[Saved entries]
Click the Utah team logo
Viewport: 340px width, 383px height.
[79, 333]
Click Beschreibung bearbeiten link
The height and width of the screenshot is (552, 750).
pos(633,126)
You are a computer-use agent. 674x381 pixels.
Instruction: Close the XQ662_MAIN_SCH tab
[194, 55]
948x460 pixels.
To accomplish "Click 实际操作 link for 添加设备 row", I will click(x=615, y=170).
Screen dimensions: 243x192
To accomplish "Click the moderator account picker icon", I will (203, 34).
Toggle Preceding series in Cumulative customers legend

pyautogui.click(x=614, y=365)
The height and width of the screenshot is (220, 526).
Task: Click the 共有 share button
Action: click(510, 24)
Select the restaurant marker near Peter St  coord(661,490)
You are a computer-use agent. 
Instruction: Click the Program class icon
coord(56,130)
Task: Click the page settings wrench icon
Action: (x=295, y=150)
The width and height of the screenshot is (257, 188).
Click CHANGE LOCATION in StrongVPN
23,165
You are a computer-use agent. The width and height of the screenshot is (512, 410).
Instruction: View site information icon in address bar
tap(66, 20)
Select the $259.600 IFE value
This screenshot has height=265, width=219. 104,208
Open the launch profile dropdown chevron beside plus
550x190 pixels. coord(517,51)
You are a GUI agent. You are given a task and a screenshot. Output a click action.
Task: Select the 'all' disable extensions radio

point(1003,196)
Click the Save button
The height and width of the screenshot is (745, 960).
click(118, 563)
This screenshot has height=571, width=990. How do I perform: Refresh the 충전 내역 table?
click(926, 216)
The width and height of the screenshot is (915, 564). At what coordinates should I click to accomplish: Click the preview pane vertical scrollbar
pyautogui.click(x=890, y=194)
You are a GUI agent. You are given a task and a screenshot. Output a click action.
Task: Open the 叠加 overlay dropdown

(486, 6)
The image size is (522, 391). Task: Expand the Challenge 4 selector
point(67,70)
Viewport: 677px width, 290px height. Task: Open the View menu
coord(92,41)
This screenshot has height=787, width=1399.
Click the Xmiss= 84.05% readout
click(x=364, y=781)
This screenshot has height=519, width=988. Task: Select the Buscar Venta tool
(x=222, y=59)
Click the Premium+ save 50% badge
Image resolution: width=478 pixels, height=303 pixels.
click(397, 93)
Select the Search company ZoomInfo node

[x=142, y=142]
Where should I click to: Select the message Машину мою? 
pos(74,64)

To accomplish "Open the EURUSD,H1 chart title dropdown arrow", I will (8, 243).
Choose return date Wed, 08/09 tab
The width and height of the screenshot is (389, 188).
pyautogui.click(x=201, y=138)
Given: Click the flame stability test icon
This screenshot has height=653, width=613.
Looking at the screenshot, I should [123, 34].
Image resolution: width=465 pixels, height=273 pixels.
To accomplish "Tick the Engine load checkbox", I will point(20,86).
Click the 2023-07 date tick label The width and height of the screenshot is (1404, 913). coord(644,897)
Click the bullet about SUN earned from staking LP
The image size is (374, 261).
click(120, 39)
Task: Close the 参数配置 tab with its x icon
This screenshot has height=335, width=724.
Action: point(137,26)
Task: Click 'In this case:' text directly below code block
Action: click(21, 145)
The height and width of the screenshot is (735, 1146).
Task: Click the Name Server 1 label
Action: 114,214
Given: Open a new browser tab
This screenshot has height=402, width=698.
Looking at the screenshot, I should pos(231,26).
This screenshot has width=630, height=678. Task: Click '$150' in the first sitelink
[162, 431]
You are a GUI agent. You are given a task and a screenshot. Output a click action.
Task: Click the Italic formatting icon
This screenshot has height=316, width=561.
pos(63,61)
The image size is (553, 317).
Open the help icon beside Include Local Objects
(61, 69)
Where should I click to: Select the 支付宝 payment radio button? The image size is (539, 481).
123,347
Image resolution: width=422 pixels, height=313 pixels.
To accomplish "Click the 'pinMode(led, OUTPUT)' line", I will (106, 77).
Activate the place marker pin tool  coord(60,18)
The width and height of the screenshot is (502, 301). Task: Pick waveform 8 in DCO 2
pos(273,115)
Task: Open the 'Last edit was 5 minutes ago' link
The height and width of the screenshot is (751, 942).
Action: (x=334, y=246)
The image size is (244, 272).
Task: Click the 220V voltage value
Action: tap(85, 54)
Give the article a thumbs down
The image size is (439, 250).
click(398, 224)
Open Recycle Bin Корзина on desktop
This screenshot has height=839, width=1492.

**Exercise objective:** Reproduce the saved entries above verbatim, every line, in the same order.

**Correct output:**
Click the Utah team logo
Viewport: 340px width, 383px height.
[79, 333]
Click Beschreibung bearbeiten link
The height and width of the screenshot is (552, 750).
pos(633,126)
You are a computer-use agent. 674x381 pixels.
Instruction: Close the XQ662_MAIN_SCH tab
[194, 55]
948x460 pixels.
To accomplish "Click 实际操作 link for 添加设备 row", I will click(x=615, y=170).
Screen dimensions: 243x192
To accomplish "Click the moderator account picker icon", I will (203, 34).
Toggle Preceding series in Cumulative customers legend

pyautogui.click(x=614, y=365)
The height and width of the screenshot is (220, 526).
Task: Click the 共有 share button
Action: click(510, 24)
Select the restaurant marker near Peter St  coord(661,490)
You are a computer-use agent. 
Instruction: Click the Program class icon
coord(56,130)
Task: Click the page settings wrench icon
Action: (x=295, y=150)
The width and height of the screenshot is (257, 188).
Click CHANGE LOCATION in StrongVPN
23,165
You are a computer-use agent. The width and height of the screenshot is (512, 410).
Instruction: View site information icon in address bar
tap(66, 20)
Select the $259.600 IFE value
This screenshot has height=265, width=219. 104,208
Open the launch profile dropdown chevron beside plus
550x190 pixels. coord(517,51)
You are a GUI agent. You are given a task and a screenshot. Output a click action.
Task: Select the 'all' disable extensions radio

point(1003,196)
Click the Save button
The height and width of the screenshot is (745, 960).
click(118, 563)
This screenshot has height=571, width=990. How do I perform: Refresh the 충전 내역 table?
click(926, 216)
The width and height of the screenshot is (915, 564). At what coordinates should I click to accomplish: Click the preview pane vertical scrollbar
pyautogui.click(x=890, y=194)
You are a GUI agent. You are given a task and a screenshot. Output a click action.
Task: Open the 叠加 overlay dropdown

(486, 6)
The image size is (522, 391). Task: Expand the Challenge 4 selector
point(67,70)
Viewport: 677px width, 290px height. Task: Open the View menu
coord(92,41)
This screenshot has height=787, width=1399.
Click the Xmiss= 84.05% readout
click(x=364, y=781)
This screenshot has height=519, width=988. Task: Select the Buscar Venta tool
(x=222, y=59)
Click the Premium+ save 50% badge
Image resolution: width=478 pixels, height=303 pixels.
click(397, 93)
Select the Search company ZoomInfo node

[x=142, y=142]
Where should I click to: Select the message Машину мою? 
pos(74,64)

To accomplish "Open the EURUSD,H1 chart title dropdown arrow", I will (8, 243).
Choose return date Wed, 08/09 tab
The width and height of the screenshot is (389, 188).
pyautogui.click(x=201, y=138)
Given: Click the flame stability test icon
This screenshot has height=653, width=613.
Looking at the screenshot, I should [123, 34].
Image resolution: width=465 pixels, height=273 pixels.
To accomplish "Tick the Engine load checkbox", I will point(20,86).
Click the 2023-07 date tick label The width and height of the screenshot is (1404, 913). coord(644,897)
Click the bullet about SUN earned from staking LP
The image size is (374, 261).
click(120, 39)
Task: Close the 参数配置 tab with its x icon
This screenshot has height=335, width=724.
Action: point(137,26)
Task: Click 'In this case:' text directly below code block
Action: click(21, 145)
The height and width of the screenshot is (735, 1146).
Task: Click the Name Server 1 label
Action: 114,214
Given: Open a new browser tab
This screenshot has height=402, width=698.
Looking at the screenshot, I should pos(231,26).
This screenshot has width=630, height=678. Task: Click '$150' in the first sitelink
[162, 431]
You are a GUI agent. You are given a task and a screenshot. Output a click action.
Task: Click the Italic formatting icon
This screenshot has height=316, width=561.
pos(63,61)
The image size is (553, 317).
Open the help icon beside Include Local Objects
(61, 69)
Where should I click to: Select the 支付宝 payment radio button? The image size is (539, 481).
123,347
Image resolution: width=422 pixels, height=313 pixels.
To accomplish "Click the 'pinMode(led, OUTPUT)' line", I will (106, 77).
Activate the place marker pin tool  coord(60,18)
The width and height of the screenshot is (502, 301). Task: Pick waveform 8 in DCO 2
pos(273,115)
Task: Open the 'Last edit was 5 minutes ago' link
The height and width of the screenshot is (751, 942).
Action: (x=334, y=246)
The image size is (244, 272).
Task: Click the 220V voltage value
Action: tap(85, 54)
Give the article a thumbs down
The image size is (439, 250).
click(398, 224)
Open Recycle Bin Корзина on desktop
This screenshot has height=839, width=1492.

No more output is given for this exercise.